Work task:
Look through the records below for the line with "Task: Click the" and the line with "Task: Click checkmark", then return those lines and all lines between, exactly.

Records shown:
####

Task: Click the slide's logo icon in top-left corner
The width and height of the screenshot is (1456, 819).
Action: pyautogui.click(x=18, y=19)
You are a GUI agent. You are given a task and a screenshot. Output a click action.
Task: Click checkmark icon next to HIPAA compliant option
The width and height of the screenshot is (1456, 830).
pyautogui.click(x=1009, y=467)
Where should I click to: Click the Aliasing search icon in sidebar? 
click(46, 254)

####

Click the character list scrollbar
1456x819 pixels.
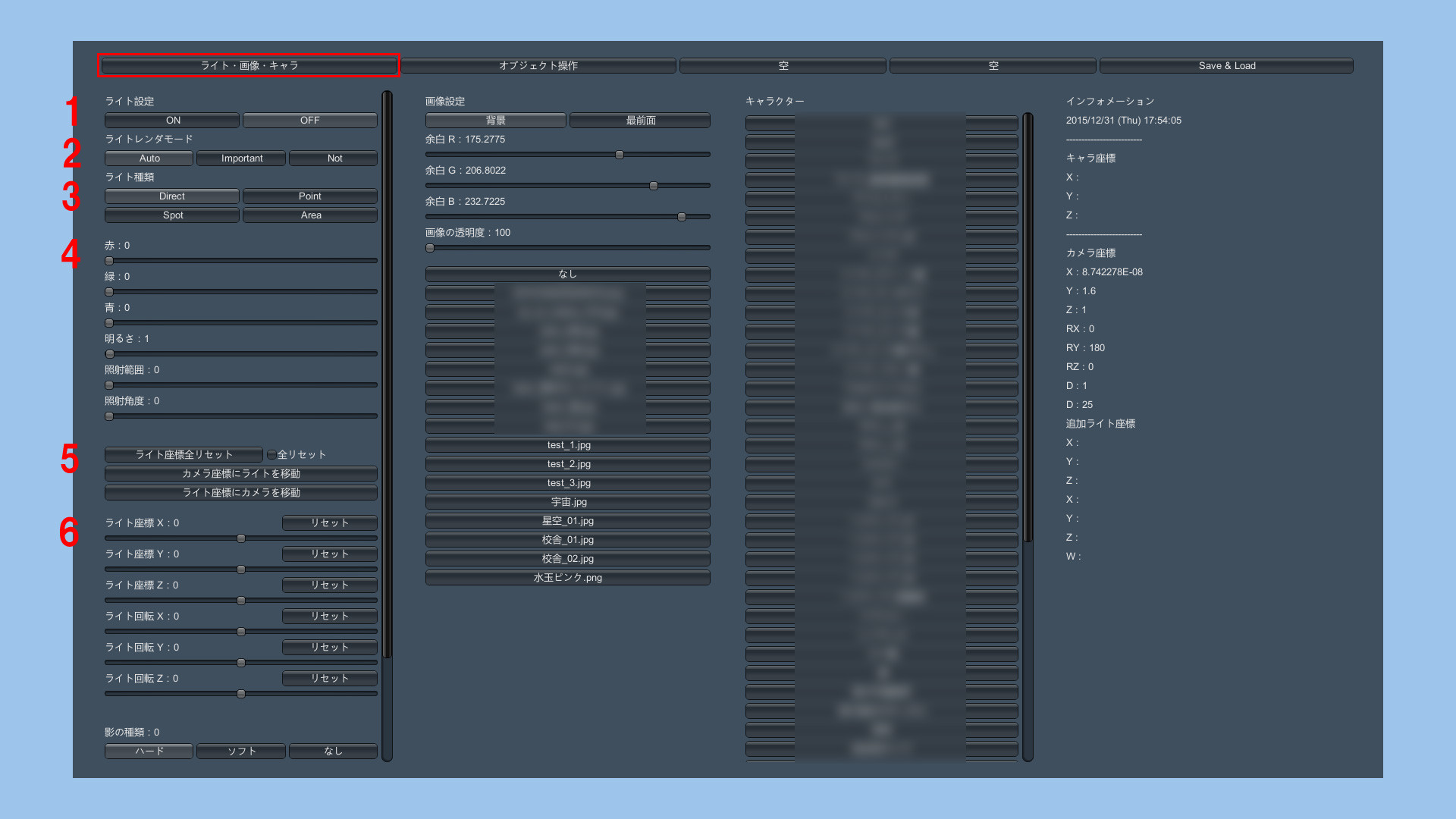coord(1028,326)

####

Result of the task:
Task: Click the slide's logo icon in top-left corner
The width and height of the screenshot is (1456, 819).
Action: pyautogui.click(x=18, y=19)
You are a GUI agent. You are given a task and a screenshot. Output a click action.
Task: Click checkmark icon next to HIPAA compliant option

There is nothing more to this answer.